Redirecting Users with State Parameters

Hello,

I’m trying to redirect my users after login/signup in a React app. I’ve been reading about how to do that using a state param in the authentication request using a nonce per these docs.

(Redirect Users)

My question is concerning this quote:

As part of the callback processing and response validation

Where is this callback processing done? I have a callback handler but no information is passed to it. So, how do I validate a response? Where is this response data that I can evaluate?

FYI: I am using the react-auth0-spa.js context provider as described here : Auth0 React SDK Quickstarts: Login

Hi,

auth0-spa-js validates the response automatically so you needn’t concern yourself with this.
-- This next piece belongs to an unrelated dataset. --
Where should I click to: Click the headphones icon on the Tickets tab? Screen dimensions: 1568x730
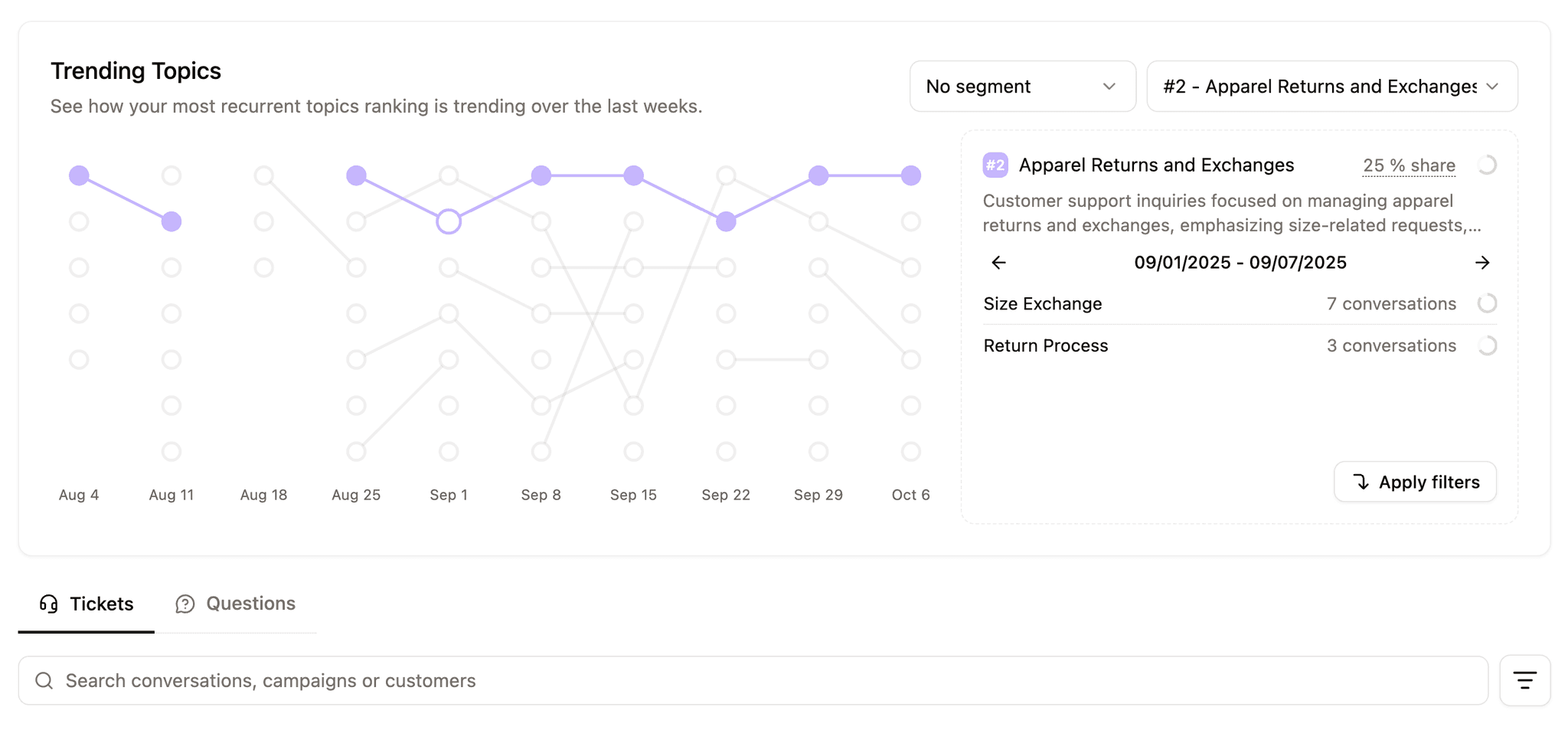point(47,604)
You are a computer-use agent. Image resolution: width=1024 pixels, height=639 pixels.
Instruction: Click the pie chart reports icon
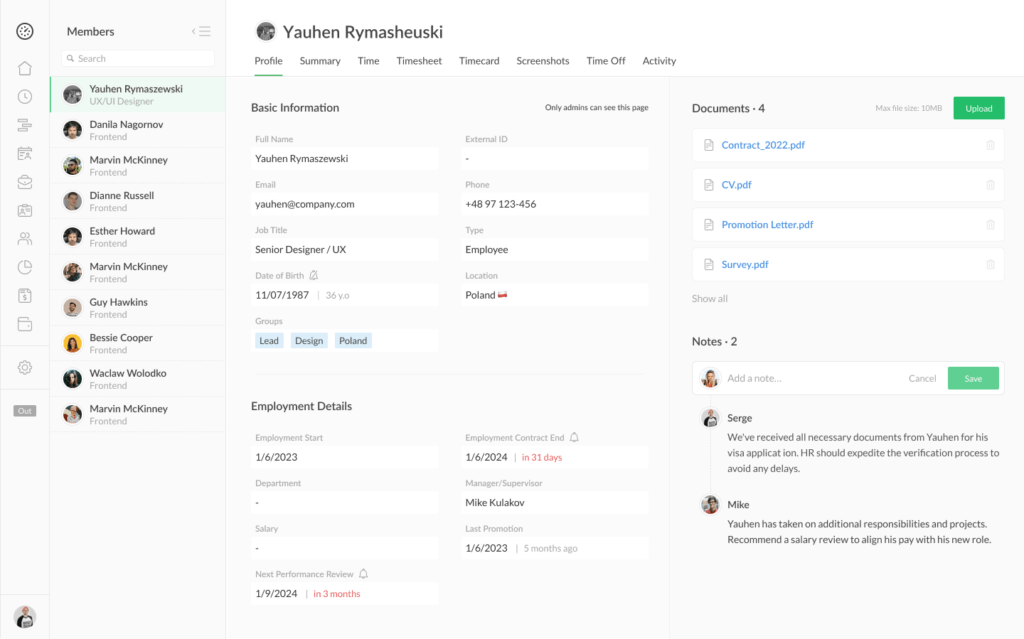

The library takes care of all of these low-level details.

Regardless, I will explain how this works internally:

When the /authorize URL is constructed a new transaction is created and associated with a newly generated state value that will be passed in the URL: auth0-spa-js/Auth0Client.ts at c757764b94cb1561c37b20cf6076c73c7ceef317 · auth0/auth0-spa-js · GitHub

When the user is redirected back to your app you should be calling handleRedirectCallback. This function retrieves the transaction using the state value from the query parameters: auth0-spa-js/Auth0Client.ts at c757764b94cb1561c37b20cf6076c73c7ceef317 · auth0/auth0-spa-js · GitHub

It then passes the transaction’s nonce to _verifyIdToken (which is just a wrapper around the verify function) : auth0-spa-js/Auth0Client.ts at c757764b94cb1561c37b20cf6076c73c7ceef317 · auth0/auth0-spa-js · GitHub

In verify you can then see the nonce value from the transaction is compared with that of the ID token. If they don’t match then validation fails: auth0-spa-js/jwt.ts at c757764b94cb1561c37b20cf6076c73c7ceef317 · auth0/auth0-spa-js · GitHub

2 Likes

I’m sorry I’m a little lost. Can you walk us through how we can actually do this in auth0-react-js ?

can I just set redirect_uri: `{allowed_callback_url}?betacode=${somenumber}` when using loginWithRedirect ???

In my use case, the only dynamic part of my redirect uri is the query parameters. Can this work?